Required tasks –
1: In the Extreme Open Source post, which two function groups missing from CFLite did the writer implement?
2: Return the passage of the Extreme Open Source post from "Tuesday, March 10, 2009" to "plays a part.", copied word for word.

Tuesday, March 10, 2009

Extreme Open Source

I've been hacking (in the neckbeard sense of the word) Darwin for a couple of months solidly now, and have decided to christen the experience "Extreme Open Source". What's the difference between this and normal open source? It's the difference between "Sports" and "Extreme Sports". Basically, the difference can be summed-up as "why the hell would you want to do that when there are plenty of equally exciting but exponentially safer alternatives?" I think insanity plays a part.

It would be easy for me to type some stuff here about the bloody shocking state of the Darwin source code, but I've slowly come to the realisation that that isn't the problem. The source is, in fact, of quite excellent quality. The problem is it simply isn't designed to compile and run separately from the proprietary parts of OS X. And it's not just the Foundation-and-Objective-C using components, either. I've spent the past fortnight writing implementations of two function groups — CFNotificationCenter and CFFileDescriptor — which are absent from CFLite but relied upon by (the really rather vital) DirectoryService daemon.

darwinbuild — the chroot environment designed for compiling the separate projects — can be an exercise in frustration. When it works it's an absolute dream: packages are downloaded, dependencies met and code neatly assembled and arranged. But when it doesn't you're left pretty much helpless. I'm currently bashing my head (and not for the first time) against the fact that one particular tool (copystrings) is written in Ruby and yet there's no working Ruby install in the chroot and all my attempts to install one have failed. And without copystrings — which does exactly what its name suggests and so shouldn't be the most complicated application ever written — certain builds fail before they even really begin. In this case I'm trying to build a version of the DHCP-marshling IPConfiguration which doesn't rely on Apple's closed-source 80211 code. Working, pure-source networking is one broken script away.

So there you have Extreme Open Source: it's stressful, time consuming, and while you're working on it there's always this nagging suspicion at the back of your mind that as soon as you reach the finish line Apple's going to turn around and say, "Actually... I think we're going to close source all this stuff."

Input data –
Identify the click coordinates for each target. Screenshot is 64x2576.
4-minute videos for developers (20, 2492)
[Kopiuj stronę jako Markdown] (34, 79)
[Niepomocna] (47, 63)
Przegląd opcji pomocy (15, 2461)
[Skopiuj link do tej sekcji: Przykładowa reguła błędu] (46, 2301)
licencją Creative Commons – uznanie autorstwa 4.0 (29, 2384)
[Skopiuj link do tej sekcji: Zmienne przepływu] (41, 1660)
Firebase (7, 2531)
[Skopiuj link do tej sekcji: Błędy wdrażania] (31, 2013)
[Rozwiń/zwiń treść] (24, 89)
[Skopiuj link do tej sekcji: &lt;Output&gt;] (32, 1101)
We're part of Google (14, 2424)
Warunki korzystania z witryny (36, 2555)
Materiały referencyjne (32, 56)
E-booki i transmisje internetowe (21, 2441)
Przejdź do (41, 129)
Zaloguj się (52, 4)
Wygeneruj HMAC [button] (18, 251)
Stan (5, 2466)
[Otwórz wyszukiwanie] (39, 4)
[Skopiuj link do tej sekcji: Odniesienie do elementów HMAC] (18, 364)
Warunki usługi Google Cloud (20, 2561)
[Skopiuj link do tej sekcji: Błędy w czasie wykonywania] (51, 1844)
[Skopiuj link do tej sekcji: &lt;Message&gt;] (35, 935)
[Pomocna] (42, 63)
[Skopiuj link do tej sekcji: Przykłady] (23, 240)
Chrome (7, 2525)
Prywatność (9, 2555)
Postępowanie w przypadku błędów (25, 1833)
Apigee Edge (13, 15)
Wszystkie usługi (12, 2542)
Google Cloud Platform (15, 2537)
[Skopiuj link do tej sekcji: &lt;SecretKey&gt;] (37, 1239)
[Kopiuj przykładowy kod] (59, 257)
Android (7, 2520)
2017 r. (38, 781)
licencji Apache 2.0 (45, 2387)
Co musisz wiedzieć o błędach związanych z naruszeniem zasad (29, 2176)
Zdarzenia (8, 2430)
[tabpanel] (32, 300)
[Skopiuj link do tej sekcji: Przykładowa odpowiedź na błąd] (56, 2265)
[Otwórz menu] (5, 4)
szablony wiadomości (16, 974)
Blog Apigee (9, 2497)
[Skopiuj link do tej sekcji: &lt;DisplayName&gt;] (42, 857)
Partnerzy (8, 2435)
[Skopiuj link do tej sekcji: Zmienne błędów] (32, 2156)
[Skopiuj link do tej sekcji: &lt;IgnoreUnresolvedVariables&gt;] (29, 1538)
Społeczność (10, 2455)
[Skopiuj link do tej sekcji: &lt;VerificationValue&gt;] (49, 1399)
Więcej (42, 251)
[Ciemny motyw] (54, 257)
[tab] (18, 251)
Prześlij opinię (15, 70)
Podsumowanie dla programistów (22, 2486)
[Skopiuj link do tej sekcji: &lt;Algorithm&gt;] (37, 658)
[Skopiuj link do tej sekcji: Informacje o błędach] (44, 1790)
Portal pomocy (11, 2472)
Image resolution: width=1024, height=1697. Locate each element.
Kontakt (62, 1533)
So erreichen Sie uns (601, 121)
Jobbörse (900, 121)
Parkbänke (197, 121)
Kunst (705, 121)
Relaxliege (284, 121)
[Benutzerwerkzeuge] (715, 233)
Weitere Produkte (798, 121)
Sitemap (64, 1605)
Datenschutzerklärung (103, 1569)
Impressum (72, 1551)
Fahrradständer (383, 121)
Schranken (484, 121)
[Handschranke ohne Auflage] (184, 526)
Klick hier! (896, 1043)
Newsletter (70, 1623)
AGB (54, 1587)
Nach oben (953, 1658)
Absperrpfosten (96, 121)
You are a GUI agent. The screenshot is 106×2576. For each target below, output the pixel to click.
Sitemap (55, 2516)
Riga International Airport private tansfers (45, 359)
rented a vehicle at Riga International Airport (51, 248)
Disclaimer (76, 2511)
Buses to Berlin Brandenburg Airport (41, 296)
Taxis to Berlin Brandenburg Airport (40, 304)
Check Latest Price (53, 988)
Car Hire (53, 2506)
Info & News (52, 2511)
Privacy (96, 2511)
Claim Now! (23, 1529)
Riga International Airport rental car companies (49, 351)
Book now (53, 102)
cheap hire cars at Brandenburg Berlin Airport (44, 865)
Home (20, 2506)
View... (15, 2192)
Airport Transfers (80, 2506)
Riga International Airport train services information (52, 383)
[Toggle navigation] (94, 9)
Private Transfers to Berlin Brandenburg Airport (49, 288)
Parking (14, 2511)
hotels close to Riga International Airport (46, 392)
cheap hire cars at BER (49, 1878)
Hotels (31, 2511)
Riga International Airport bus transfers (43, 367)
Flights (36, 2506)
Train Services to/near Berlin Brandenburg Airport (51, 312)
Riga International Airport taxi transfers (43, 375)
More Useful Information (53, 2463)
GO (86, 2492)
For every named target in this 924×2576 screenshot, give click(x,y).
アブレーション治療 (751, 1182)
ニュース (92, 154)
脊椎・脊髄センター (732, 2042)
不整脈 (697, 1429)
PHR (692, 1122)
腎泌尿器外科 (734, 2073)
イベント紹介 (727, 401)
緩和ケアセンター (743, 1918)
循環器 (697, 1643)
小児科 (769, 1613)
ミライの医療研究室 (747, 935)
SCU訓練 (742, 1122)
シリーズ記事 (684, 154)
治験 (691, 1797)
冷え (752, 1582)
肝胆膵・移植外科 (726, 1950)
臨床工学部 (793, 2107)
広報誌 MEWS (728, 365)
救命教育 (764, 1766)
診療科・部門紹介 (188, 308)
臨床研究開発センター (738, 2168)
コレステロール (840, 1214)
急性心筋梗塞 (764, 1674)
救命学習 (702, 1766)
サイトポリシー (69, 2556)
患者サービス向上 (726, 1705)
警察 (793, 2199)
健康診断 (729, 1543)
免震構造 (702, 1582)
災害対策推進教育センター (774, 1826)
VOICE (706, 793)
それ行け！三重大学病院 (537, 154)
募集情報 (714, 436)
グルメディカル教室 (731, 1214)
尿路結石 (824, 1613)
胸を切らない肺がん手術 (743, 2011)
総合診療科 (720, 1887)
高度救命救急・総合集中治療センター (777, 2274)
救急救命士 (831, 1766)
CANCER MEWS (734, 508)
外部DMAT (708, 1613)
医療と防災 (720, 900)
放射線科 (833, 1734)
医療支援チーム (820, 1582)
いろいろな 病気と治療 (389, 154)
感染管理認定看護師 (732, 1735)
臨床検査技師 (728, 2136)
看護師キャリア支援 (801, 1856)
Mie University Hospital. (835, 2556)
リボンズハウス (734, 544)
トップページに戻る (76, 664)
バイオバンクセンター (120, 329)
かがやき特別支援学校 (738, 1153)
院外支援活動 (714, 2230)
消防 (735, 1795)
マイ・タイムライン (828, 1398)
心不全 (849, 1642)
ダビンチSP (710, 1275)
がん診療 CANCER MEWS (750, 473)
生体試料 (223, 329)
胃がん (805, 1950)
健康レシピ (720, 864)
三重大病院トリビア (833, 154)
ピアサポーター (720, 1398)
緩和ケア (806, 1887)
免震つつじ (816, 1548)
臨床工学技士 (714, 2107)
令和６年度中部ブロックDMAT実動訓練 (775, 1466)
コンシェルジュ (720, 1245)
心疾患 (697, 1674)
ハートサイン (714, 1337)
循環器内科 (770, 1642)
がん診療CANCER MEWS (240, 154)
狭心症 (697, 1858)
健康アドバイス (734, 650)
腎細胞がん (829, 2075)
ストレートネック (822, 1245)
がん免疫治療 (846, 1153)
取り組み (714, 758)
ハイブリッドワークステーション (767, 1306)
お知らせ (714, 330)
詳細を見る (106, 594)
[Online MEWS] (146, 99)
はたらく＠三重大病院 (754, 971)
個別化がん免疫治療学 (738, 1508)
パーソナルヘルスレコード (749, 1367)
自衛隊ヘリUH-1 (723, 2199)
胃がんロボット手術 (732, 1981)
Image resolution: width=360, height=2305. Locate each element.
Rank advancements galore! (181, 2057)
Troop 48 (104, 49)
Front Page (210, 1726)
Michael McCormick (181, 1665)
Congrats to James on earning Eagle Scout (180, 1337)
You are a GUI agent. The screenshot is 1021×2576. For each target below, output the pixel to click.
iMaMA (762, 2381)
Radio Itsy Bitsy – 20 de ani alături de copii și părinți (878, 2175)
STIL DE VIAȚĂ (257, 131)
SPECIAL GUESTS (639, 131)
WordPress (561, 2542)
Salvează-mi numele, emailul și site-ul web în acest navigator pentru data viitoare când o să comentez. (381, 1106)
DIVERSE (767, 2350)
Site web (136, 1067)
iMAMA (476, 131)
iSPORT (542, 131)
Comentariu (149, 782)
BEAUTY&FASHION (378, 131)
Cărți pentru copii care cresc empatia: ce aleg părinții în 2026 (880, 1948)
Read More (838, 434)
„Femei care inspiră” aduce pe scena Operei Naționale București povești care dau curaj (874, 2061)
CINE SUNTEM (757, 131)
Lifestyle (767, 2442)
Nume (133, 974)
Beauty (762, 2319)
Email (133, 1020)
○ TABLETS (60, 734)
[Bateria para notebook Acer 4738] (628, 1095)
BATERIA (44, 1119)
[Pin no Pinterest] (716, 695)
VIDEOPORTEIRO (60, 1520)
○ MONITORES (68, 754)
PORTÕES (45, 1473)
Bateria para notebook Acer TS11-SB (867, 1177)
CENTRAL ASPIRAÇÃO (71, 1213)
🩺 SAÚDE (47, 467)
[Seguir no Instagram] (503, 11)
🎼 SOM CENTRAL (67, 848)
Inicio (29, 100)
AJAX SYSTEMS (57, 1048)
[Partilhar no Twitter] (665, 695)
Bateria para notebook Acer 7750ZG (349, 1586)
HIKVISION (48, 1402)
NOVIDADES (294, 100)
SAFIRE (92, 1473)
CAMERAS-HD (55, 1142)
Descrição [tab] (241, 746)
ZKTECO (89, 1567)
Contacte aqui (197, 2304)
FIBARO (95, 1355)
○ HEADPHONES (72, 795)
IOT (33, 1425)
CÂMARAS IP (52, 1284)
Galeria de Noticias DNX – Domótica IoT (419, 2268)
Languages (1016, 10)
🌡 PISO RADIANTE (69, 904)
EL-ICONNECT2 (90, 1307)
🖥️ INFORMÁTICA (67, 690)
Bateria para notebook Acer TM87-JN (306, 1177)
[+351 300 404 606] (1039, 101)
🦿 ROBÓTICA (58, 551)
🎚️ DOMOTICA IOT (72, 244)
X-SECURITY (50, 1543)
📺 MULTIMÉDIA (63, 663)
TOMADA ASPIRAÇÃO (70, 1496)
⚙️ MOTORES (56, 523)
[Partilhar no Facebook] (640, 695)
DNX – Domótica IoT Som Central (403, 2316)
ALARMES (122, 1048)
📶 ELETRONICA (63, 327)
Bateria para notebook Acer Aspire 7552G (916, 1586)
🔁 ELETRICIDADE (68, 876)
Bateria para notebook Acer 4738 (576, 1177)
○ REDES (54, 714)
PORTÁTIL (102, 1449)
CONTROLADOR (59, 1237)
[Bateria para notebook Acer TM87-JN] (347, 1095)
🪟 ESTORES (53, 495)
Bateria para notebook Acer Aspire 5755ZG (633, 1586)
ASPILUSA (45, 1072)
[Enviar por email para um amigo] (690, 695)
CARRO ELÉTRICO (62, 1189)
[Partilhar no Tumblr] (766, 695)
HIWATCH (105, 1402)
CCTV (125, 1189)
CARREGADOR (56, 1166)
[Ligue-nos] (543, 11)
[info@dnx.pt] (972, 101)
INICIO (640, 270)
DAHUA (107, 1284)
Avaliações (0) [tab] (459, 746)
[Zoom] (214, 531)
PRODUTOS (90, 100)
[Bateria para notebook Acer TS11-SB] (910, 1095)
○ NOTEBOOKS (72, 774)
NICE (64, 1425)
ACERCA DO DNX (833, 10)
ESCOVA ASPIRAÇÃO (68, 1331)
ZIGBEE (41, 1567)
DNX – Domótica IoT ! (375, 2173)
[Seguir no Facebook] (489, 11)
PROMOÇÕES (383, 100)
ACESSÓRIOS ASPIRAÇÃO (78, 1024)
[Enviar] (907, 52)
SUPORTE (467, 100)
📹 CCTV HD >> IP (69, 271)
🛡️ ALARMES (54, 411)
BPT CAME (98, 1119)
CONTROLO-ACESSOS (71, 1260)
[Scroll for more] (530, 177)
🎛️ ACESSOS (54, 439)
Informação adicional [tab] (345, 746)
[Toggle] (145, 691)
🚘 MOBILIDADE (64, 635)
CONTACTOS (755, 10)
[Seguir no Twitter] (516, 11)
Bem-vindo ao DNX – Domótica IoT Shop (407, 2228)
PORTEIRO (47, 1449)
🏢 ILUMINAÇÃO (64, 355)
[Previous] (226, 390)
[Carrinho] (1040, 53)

Exercise solutions –
1: CFNotificationCenter and CFFileDescriptor.

2:
Tuesday, March 10, 2009

Extreme Open Source

I've been hacking (in the neckbeard sense of the word) Darwin for a couple of months solidly now, and have decided to christen the experience "Extreme Open Source". What's the difference between this and normal open source? It's the difference between "Sports" and "Extreme Sports". Basically, the difference can be summed-up as "why the hell would you want to do that when there are plenty of equally exciting but exponentially safer alternatives?" I think insanity plays a part.